# REQUIRED WORK
Please find each line in the rows below that contains the string "bookmark" and copy it out. Case counts.

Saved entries
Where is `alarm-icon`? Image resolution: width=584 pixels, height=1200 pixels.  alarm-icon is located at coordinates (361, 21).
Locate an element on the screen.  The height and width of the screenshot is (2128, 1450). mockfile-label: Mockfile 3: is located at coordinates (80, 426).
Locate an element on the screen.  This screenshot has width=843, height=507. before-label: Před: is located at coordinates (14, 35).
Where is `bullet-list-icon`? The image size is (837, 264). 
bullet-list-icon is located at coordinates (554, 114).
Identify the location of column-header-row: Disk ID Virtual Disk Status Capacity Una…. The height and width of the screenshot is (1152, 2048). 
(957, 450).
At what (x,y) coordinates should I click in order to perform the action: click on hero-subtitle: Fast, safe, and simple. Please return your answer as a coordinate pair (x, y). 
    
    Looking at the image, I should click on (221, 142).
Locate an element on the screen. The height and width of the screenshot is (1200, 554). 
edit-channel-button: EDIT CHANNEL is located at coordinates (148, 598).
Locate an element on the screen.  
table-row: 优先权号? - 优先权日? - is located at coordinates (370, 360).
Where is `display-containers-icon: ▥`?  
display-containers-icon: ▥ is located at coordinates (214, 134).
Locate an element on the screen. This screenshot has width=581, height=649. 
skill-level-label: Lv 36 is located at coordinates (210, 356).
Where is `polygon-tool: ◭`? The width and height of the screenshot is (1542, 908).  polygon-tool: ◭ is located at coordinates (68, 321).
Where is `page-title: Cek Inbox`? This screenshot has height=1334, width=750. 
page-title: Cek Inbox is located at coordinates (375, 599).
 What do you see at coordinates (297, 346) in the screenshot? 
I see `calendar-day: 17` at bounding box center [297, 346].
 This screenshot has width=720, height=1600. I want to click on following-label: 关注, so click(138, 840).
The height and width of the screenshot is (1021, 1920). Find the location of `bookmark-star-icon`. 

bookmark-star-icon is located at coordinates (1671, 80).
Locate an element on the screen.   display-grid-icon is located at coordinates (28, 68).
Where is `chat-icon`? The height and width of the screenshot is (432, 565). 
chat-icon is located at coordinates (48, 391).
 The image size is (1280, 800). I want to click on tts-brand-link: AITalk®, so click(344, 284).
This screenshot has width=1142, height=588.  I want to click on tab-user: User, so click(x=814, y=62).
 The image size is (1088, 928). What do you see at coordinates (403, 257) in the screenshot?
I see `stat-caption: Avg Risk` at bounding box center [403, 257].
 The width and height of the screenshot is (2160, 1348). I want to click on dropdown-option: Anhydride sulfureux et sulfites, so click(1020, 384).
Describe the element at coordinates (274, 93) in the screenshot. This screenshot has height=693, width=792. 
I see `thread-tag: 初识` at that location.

# TASK RESPONSE
The height and width of the screenshot is (1021, 1920). Find the location of `bookmark-star-icon`. 
bookmark-star-icon is located at coordinates (1671, 80).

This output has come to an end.